WHEN FORMER PRESIDENT George Weah stood before hundreds of cheering students at the Capitol Hill Campus in 2018 and declared undergraduate education tuition-free at all public universities, it felt like a turning point. For thousands of Liberian families, the $15-per-semester fee was not merely symbolic; it was the difference between a diploma and a dead end.

TODAY, THAT HARDWON access is under threat. And we urge the administration of the University of Liberia, led by Dr. Layli Maparyan, to think carefully before raising the knife. Dr. Maparyan has signalled that fee increases are inevitable. Her reasoning – that generators, buses, and fuel cost more due to global conflicts – is not without economic logic. But logic divorced from lived reality is a poor compass for policy. 

THE STUDENTS AND parents who would bear this burden are already drowning. Transportation fares have skyrocketed. Food prices climb daily. Taxes fall without mercy. To add even 1,000 Liberian dollars to a student’s registration bill is not an adjustment; it is a blow. The proposed increase, unconfirmed but widely speculated at 10,000 Liberian dollars per semester, would more than triple the current fee of 3,000 L$. 

THE STUDENT UNIFICATION Party (SUP) has vowed resistance. The Solidarity and Trust for a New Day (STAND) has called the proposal “wicked, heartless, and unacceptable.” And a separate group of concerned students has taken to calling the university president “Dr. Maproblem” – a crude moniker, but one born of genuine despair. Before the administration asks students to pay more, we ask: What have students received for what they already pay?

THE STUDENTS’ OWN words are damning. They sit in total darkness. They stand during lectures because there are not enough chairs. Science labs are empty shells. Bathrooms are health hazards. Internet access is nonexistent. Buses do not run. The registration system is chaotic. This is not a university fulfilling its compact with young Liberians; this is a broken promise dressed in brick and mortar.

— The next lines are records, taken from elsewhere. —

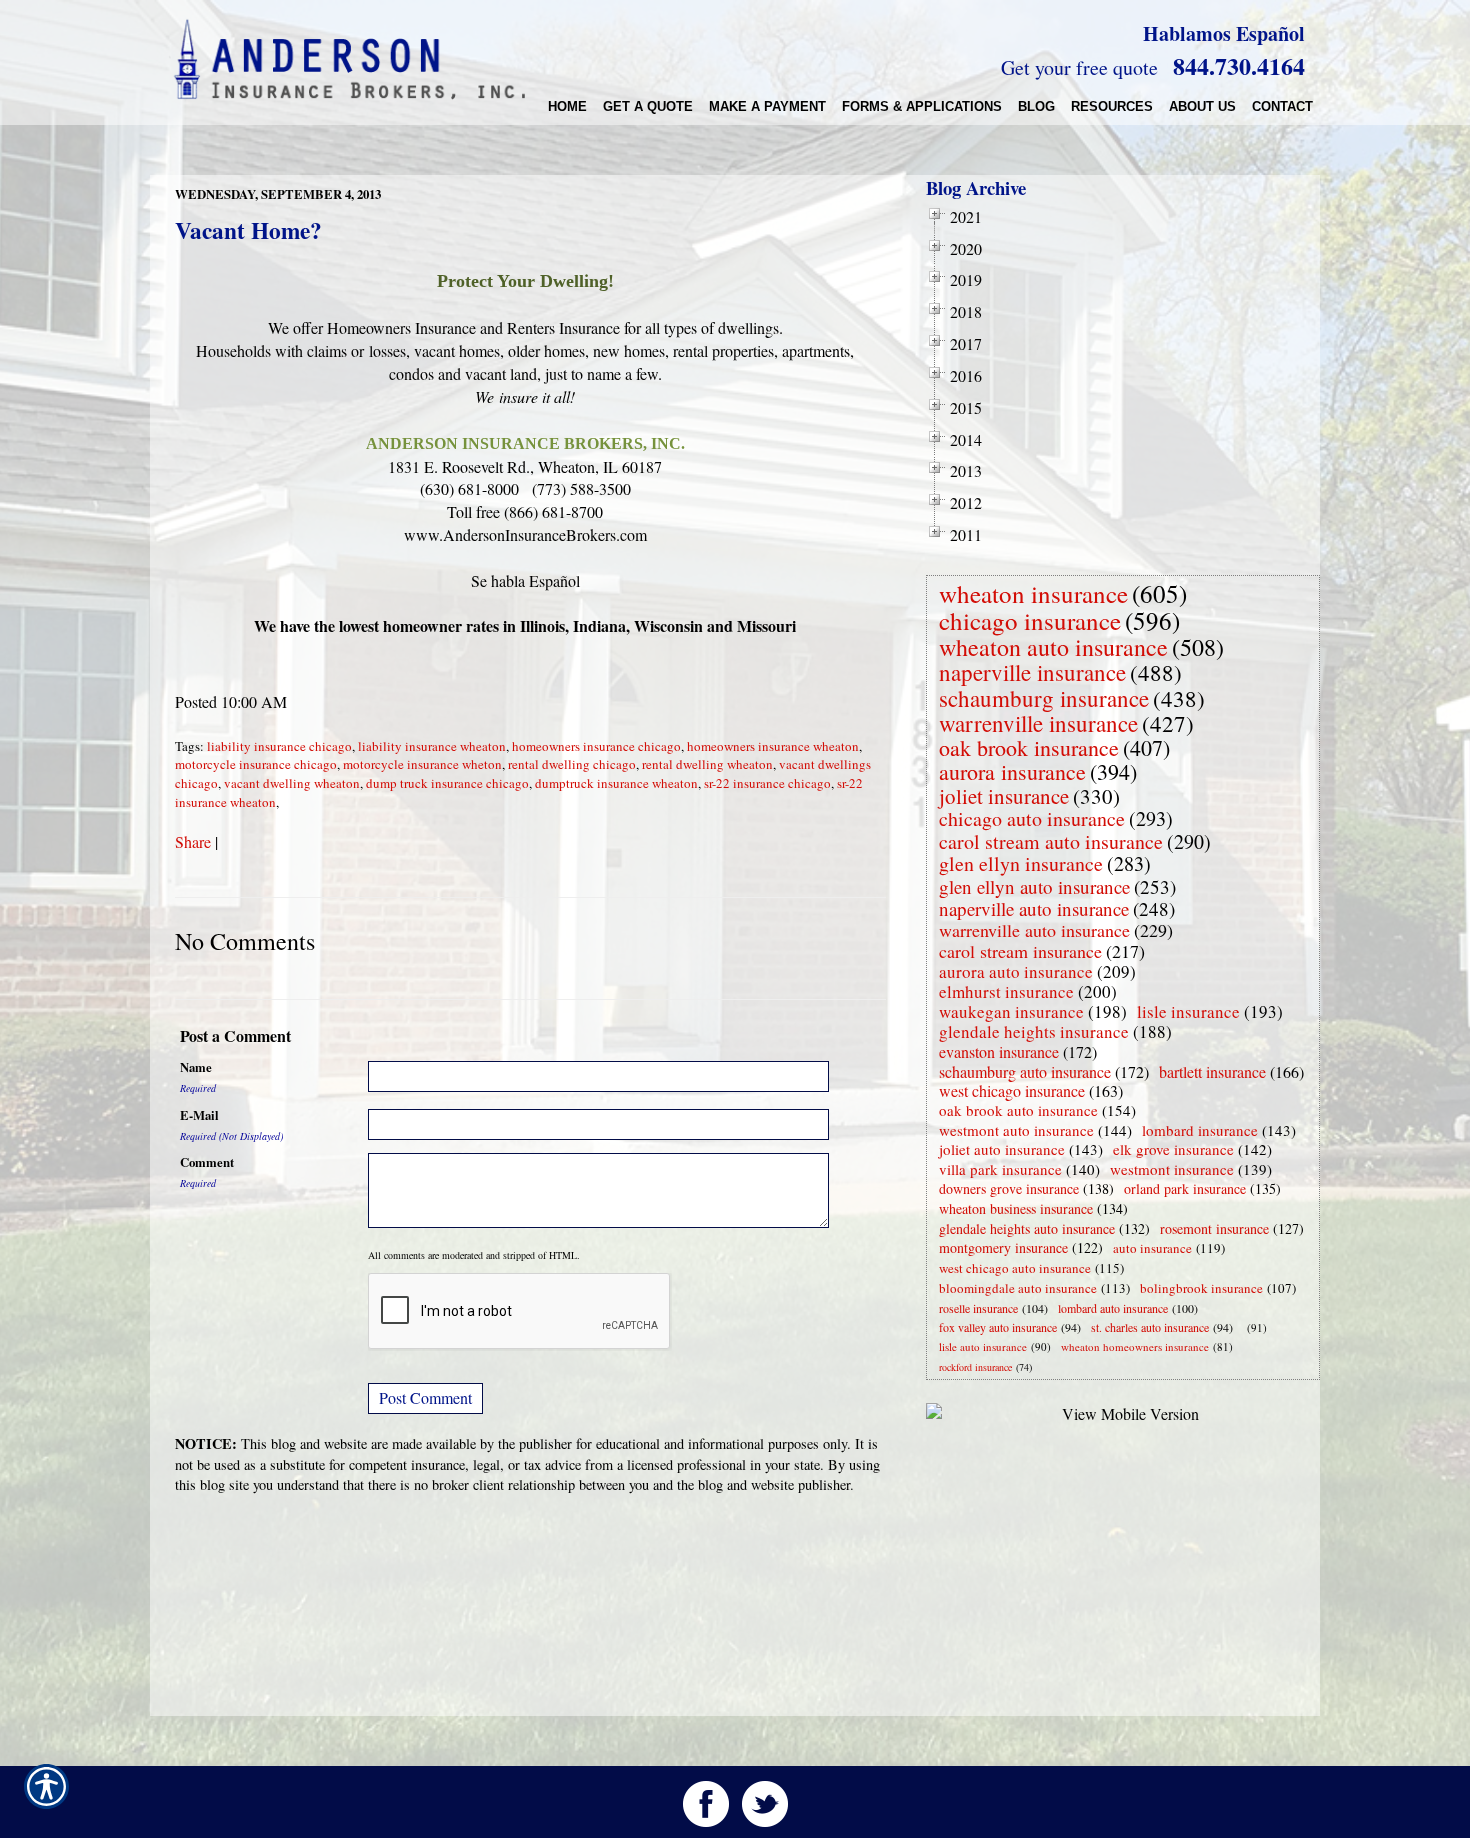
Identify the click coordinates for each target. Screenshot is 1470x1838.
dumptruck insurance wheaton (616, 783)
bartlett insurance (1212, 1071)
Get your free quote (1079, 67)
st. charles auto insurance (1150, 1327)
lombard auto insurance (1113, 1308)
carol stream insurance (1020, 951)
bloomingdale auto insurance (1018, 1288)
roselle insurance (978, 1308)
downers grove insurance (1009, 1188)
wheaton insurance (1033, 593)
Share (193, 841)
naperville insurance (1032, 672)
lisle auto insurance (983, 1346)
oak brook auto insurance (1018, 1110)
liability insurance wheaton (432, 746)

NOR IS THE free tuition policy itself beyond reproach. A recent performance audit by the General Auditing Commission (GAC) – covering seven years from 2018 to 2025 – found that the government spent approximately $7.4 million on the programme, yet there is no written framework guiding implementation. Administrators received no clear operational guidelines. Students continue to pay additional fees that, in some cases, exceed the tuition costs the government removed. 

CLASSROOMS DESIGNED FOR 45 students now hold 71 to 100. The audit concluded that the amount disbursed does not even correspond with the number of students and credit hours registered. In other words, the problem is not that Liberia cannot afford free tuition. The problem is that the policy has been managed without transparency, accountability, or basic planning.

DR. MAPARYAN IS right that the policy must be evaluated. But evaluation is not a prelude to a fee hike. It is an opportunity to fix what is broken: the infrastructure, the registration system, the laboratories, and the transportation. A performance audit should lead to performance improvement – not a bill handed to the poorest constituents on campus.

WE CAUTION AGAINST two dangerous assumptions. The first is that students will simply adjust. Mr. Odecious Mulbah, chairman of the SUP, has already warned that “any attempt to increase a single dollar” will be resisted. Student protests are planned for July 2026 – Independence month, no less – and STAND has launched a broader coalition against economic hardship and police brutality. This is not sabre-rattling; it is a warning born of exhaustion.

THE SECOND ASSUMPTION is that an increase is the only way forward. It is not. The GAC audit itself points to massive inefficiencies and inconsistent fee structures across institutions. There is room for reform that does not crush the very students the university exists to serve. Let us be clear: We are not opposed to the university receiving adequate funding. We are opposed to doing so on the backs of young Liberians who already sacrifice meals, transport, and sleep to stay enrolled. 

IF THE ADMINISTRATION proceeds with this increase, it will not be remembered as a difficult decision made in hard times. It will be remembered as a betrayal of the very principle Weah championed in 2018 – that higher education in Liberia should be a bridge, not a barrier. Dr. Maparyan, listen to your students. They are not asking for luxury. They are asking for chairs, light, bathrooms, and a fee that they can survive on. Anything less is not leadership. It is abandonment.